[Pixel coordinate grounding data]

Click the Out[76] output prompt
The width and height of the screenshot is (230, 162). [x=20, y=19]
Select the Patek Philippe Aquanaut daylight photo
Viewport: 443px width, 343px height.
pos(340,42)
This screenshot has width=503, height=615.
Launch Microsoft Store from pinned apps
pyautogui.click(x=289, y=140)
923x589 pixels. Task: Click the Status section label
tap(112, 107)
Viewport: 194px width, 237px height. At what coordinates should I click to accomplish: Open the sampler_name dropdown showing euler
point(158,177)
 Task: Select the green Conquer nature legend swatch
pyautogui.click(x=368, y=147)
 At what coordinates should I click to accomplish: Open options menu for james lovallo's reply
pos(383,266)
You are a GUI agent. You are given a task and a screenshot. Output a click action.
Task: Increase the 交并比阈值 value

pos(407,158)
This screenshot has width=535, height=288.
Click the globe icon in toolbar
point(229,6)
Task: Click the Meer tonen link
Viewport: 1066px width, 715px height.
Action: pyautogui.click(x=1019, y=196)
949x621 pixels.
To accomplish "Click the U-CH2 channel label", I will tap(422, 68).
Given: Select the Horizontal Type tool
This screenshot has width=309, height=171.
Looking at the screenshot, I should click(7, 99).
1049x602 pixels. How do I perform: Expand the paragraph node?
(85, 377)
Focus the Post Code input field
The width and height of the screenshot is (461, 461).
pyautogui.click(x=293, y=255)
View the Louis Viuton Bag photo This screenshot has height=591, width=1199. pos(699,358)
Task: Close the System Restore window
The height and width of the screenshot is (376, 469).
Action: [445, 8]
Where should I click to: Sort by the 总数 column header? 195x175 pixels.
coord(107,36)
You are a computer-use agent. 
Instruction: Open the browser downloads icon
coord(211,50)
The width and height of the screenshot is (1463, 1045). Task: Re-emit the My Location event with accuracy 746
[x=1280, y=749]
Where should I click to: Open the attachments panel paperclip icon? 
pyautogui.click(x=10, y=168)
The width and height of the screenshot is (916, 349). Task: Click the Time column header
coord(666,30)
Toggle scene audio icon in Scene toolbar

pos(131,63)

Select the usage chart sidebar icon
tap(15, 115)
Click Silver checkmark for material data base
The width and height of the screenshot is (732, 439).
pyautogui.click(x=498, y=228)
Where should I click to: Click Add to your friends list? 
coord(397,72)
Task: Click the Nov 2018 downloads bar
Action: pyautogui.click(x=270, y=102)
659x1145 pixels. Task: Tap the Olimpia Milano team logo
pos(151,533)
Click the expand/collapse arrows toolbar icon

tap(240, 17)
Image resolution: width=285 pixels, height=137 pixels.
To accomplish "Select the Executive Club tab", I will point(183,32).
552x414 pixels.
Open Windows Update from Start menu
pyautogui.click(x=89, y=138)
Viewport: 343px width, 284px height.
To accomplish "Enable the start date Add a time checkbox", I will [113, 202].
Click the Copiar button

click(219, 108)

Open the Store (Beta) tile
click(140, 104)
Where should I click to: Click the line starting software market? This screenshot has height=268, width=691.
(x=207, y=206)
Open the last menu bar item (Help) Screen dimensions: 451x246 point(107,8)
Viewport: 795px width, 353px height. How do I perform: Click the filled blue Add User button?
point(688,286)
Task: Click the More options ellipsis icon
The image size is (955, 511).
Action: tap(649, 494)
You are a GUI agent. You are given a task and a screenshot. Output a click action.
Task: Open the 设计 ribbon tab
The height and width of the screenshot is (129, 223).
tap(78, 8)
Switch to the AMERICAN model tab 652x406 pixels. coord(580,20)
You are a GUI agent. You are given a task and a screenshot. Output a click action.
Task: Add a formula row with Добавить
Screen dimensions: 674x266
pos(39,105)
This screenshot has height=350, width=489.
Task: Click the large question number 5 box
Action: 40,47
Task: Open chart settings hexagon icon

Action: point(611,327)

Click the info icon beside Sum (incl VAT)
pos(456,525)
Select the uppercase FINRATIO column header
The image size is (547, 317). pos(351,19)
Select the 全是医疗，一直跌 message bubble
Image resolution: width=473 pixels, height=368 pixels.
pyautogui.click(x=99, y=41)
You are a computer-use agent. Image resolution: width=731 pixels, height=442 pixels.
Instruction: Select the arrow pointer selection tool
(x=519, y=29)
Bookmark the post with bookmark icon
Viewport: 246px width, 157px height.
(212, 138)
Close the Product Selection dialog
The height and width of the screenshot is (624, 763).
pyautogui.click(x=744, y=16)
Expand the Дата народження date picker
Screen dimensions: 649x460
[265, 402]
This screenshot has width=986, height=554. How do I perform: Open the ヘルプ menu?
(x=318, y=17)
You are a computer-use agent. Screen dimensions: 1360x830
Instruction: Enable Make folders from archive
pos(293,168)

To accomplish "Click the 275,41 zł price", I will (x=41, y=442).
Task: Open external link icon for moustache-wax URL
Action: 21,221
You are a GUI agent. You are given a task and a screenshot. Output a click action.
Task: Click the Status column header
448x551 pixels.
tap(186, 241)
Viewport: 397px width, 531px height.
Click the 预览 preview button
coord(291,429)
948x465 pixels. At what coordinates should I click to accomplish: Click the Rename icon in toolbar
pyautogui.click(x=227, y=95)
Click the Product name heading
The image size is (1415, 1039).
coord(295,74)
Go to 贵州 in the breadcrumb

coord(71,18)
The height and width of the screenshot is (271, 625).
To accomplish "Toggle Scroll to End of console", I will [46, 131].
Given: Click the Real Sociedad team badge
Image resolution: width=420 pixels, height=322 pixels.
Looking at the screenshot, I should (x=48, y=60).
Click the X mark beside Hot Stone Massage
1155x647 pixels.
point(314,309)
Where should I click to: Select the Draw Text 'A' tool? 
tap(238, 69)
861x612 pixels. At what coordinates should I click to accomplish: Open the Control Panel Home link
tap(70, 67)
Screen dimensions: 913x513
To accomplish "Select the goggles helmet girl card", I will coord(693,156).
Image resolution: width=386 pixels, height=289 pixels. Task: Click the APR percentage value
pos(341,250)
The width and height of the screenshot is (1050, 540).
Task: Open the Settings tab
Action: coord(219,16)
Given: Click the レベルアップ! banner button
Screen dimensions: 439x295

▸ WHAT NEEDS TO BE DONE: The expected result is every line above containing the string "photo".

▸ TASK ANSWER:
Select the Patek Philippe Aquanaut daylight photo
View the Louis Viuton Bag photo This screenshot has height=591, width=1199. pos(699,358)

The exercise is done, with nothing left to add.